On the other hand, there is an important flaw in the concept of the “law-abiding” citizen who owns a gun.
It assumes implicitly that such a person will always be careful and responsible, and observe the law at all times and in all circumstances.
While they have access to a gun they must not allow their normal calm judgement to be affected by alcohol, domestic disputes or provocation by neighbours or government officials.
I doubt that anyone can claim never to have really lost their temper or acted impulsively.
Tragic events earlier this year illustrate this.
Chris’s assertion that “more guns in the community won’t increase gun crime” is nonsense.
In the US, “legal” gun ownership per head far exceeds that of Australia and many people, including children, are killed every day by these “legal” guns.
Do we want to go there?
There are some in the community with a legitimate need for firearms and ownership should be restricted to them.
The Narooma HuntFest promotes the gun culture we should avoid.
Allan Baxter
Dalmeny
Misinforming community
It seems every edition of our various local papers heralds a new deception about HuntFest, but the one favoured above all others is the use of the emotive term “arms fair”.
HuntFest’s chief adversary, the Greens group SAFE, has even incorporated the deception into its name.
We are told over and over that HuntFest is a “US style arms fair” and we do not want “US style arms fairs in the Eurobodalla”.
HuntFest is not a US style arms fair and never will be!
Opponents have clutched at this emotive straw because it is the name applied by a bureaucracy to the licence required to temporarily display or sell firearms and ammunition at a public venue.
That is the truth of it.
In no other way does HuntFest quality as an “arms fair”.
HuntFest is a camping and outdoors expo that includes some hunting gear, because whether the Greens and their kith like it or not, hunting is legal.
If a fully equipped sports store were to open in the main street of Narooma it would likely carry guns and ammunition, just as they do in surrounding towns where such stores are never referred to as “arms fairs”.
Arms fairs of the kind SAFE wants you to envision can never be conducted in Narooma’s leisure centre, nor I suspect at any other facility in town.
Such events require a licence known as a Prohibited Arms Fair permit and I’m advised Narooma lacks a public facility that meets the very stringent requirements to obtain such a permit.
HuntFest is required, by law, to hold an “arms fair” permit simply so that it can display and sell for two days in June what is displayed and sold year-round in sports stores in neighbouring shires.
The Greens and SAFE would have you believe you can buy stealth bombers, surface to air missiles, Uzis and antipersonnel mines along with your sleeping bag, your tent and your barbecue tools.
They have pressed this deception specifically to frighten you!

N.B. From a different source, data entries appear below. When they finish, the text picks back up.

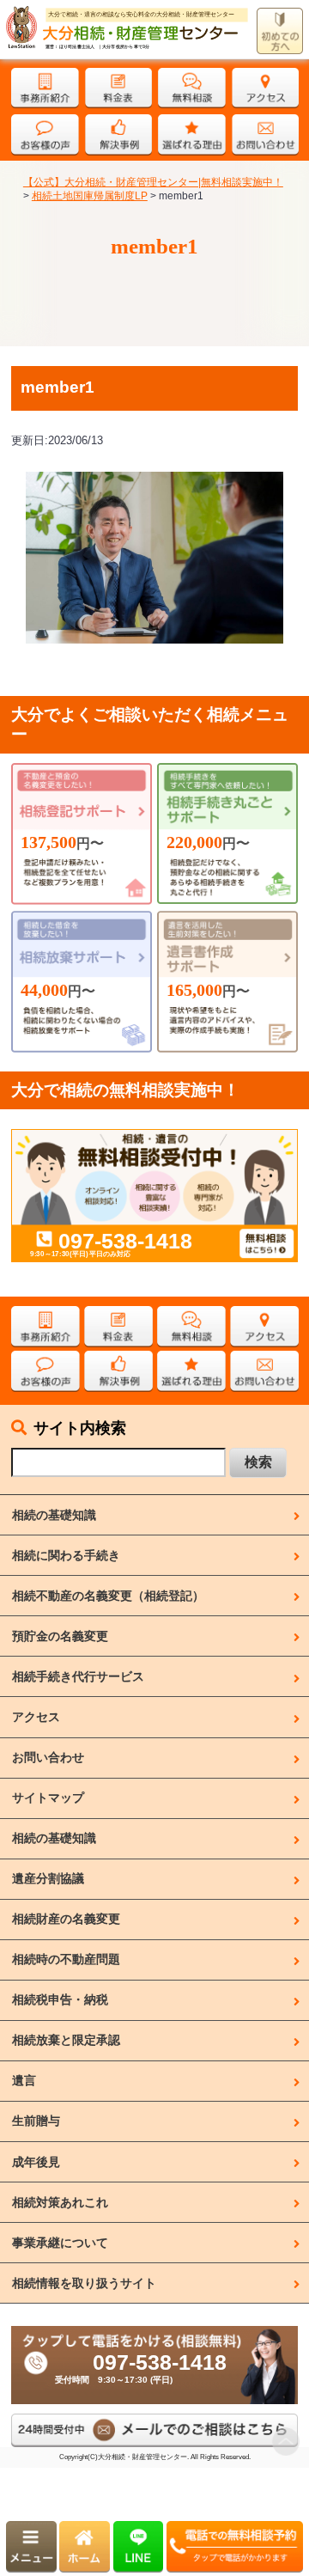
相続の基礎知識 (54, 1515)
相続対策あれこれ (60, 2202)
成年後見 (36, 2162)
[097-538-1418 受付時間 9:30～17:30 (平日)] (154, 2333)
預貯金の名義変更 (60, 1636)
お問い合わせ (48, 1757)
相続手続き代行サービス (78, 1676)
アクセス (36, 1717)
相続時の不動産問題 (66, 1959)
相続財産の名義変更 (66, 1919)
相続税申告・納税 (60, 1999)
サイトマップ (48, 1797)
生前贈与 (36, 2120)
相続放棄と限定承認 (66, 2040)
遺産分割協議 (48, 1878)
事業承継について (60, 2242)
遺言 (24, 2080)
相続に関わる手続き (66, 1555)
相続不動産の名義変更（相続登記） (108, 1595)
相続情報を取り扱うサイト (84, 2283)
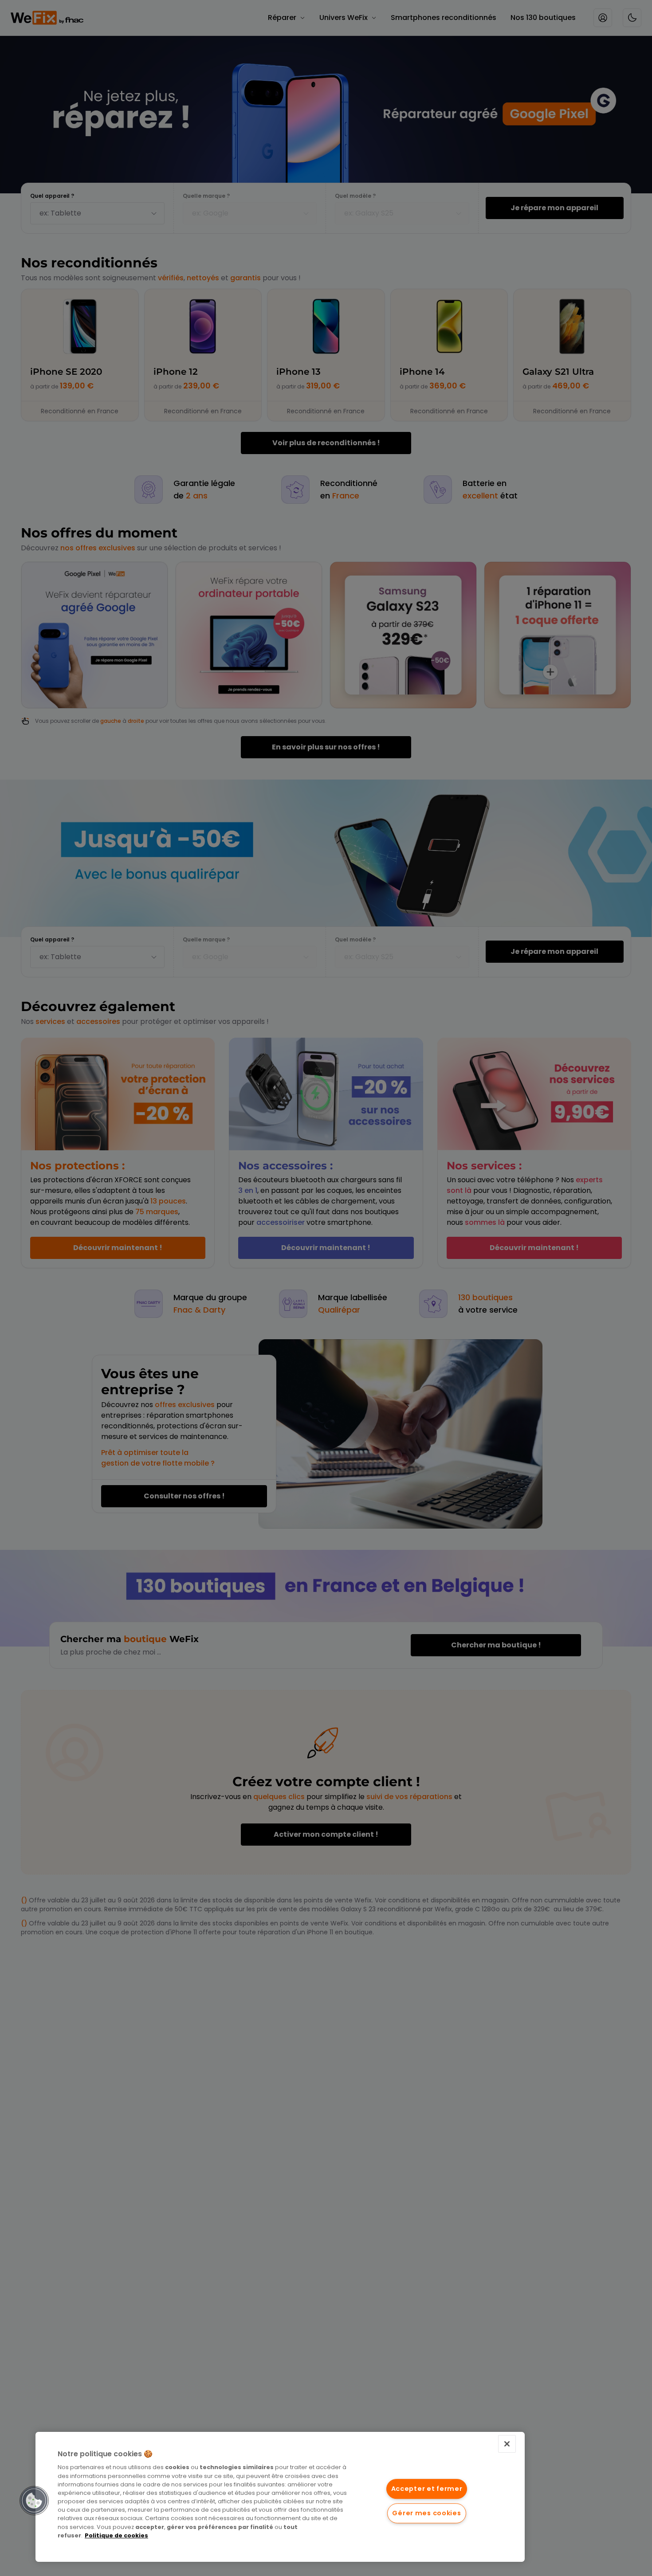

To call HuntFest an arms fair because it has a permit of that name is like referring to the Bega agricultural show as a liquor store because it must hold a liquor licence for three days in February in order to sell beer at the bar.
Finally, in a recent edition of the Bega District News and elsewhere too, a vocal HuntFest opponent misinformed the community once again by claiming that firearms and ammunition need not be sold in Narooma at all because they are “not hard to obtain – even online”.
This is another deception!
Neither firearms nor ammunition may be legally purchased online.